Palliativi; brevi, effimere illusioni di ben essere? Forse; ma anche speranza consolatrice, così come ci conferma – a diverso livello – l’accredito di un insigne psico-biologo quale Vittorino Andreoli nel capitolo quarto (“Infelicità e salute”): «Sono un infelice che immagina che ci sia spazio per la felicità… mi propongo in ogni momento di aiutare gli infelici a essere almeno sereni. Molti sostengono che ci riesco, lo dicono per rendermi un poco meno infelice» (p. 133). E “meno infelici” si può divenire: Maurizio Andolfi lo testimonia nel saggio sull’infelicità del bambino (il penultimo della raccolta) e Bruno Callieri nel capitolo conclusivo, una quindicina di pagine di densissima allusività (e talvolta di impervia scrittura), capitolo che sfida il lettore non specialista sul tema dell’ambiguità della scelta fra sicurezza e desiderio, fra speranza e felicità.

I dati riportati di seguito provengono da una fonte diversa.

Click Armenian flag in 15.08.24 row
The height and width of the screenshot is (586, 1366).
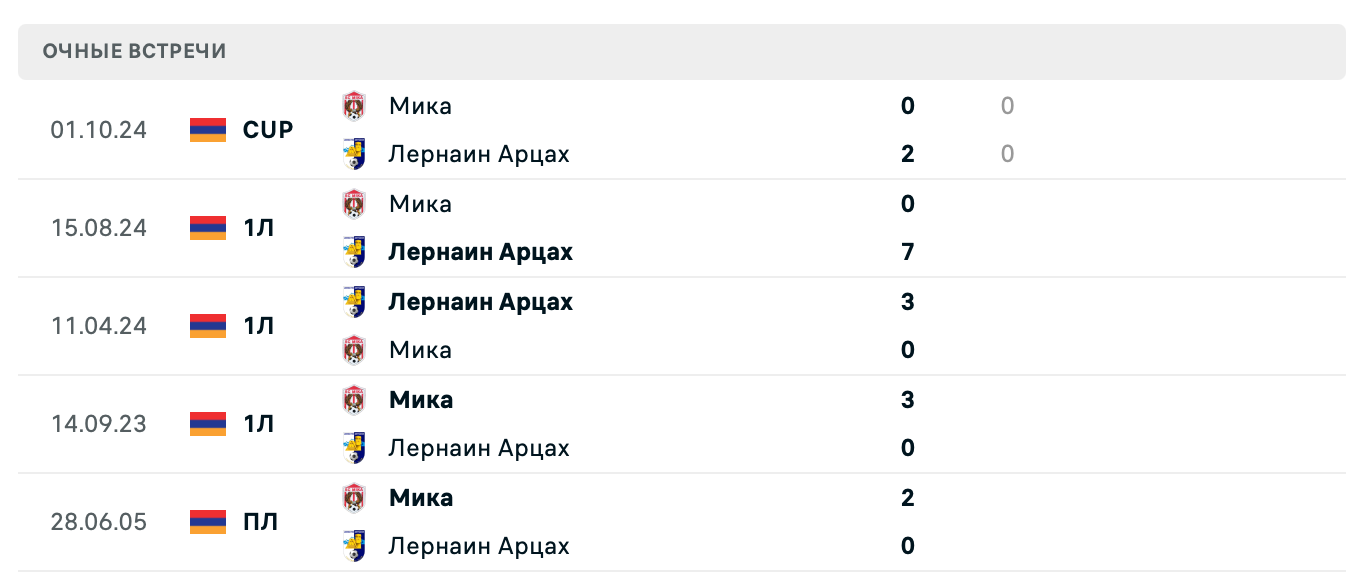coord(208,228)
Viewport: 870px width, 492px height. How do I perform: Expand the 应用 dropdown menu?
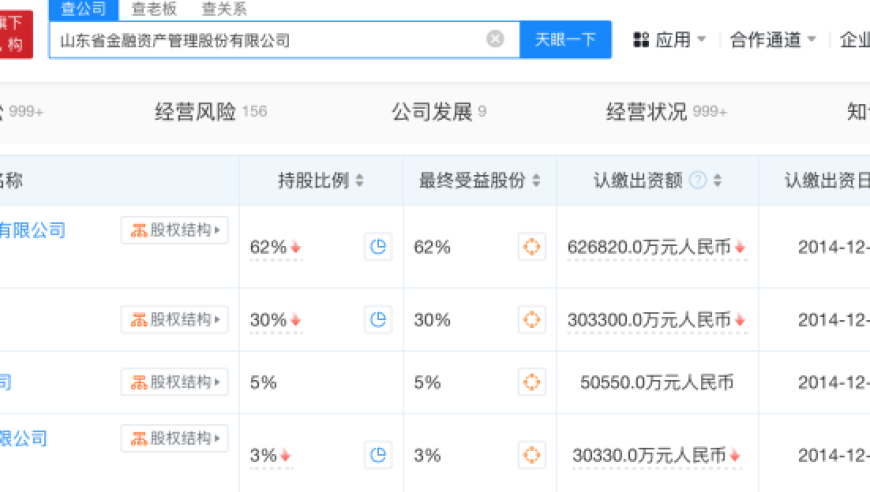670,40
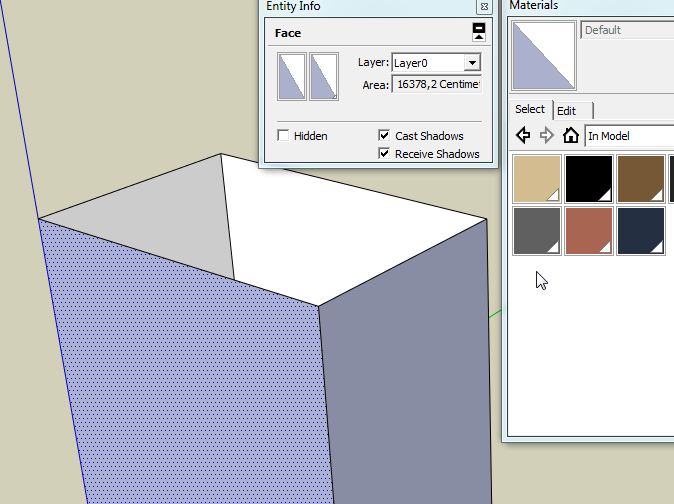This screenshot has width=674, height=504.
Task: Switch to the Edit tab in Materials
Action: pyautogui.click(x=566, y=110)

A lettura conclusa, può convenirsi col Curatore che in questo libro non ci sono né ricette né rimedi. C’è piuttosto un tentativo di rimettere la parola e l’ascolto al centro del discorso. E di restituire dignità ad una condizione umana. Tentativo che può dirsi riuscito in sufficiente misura. Peccato che il contenuto debba soffrire alcuni deficit formali, seppure di veniale entità: la presenza dissonante di una intervista – l’unica – in un contesto di stesure tutt’altro che discorsive, la rilevante disparità di linguaggio fra i contributi, la disinvoltura di un editing che, ad esempio, ha graziato l’aggettivo «radicale» ventinove volte (!) in trentotto pagine ed una duplice bibliografia – la prima con note in calce e la seconda a fine capitolo – di complessive 36 voci per 14 pagine di testo.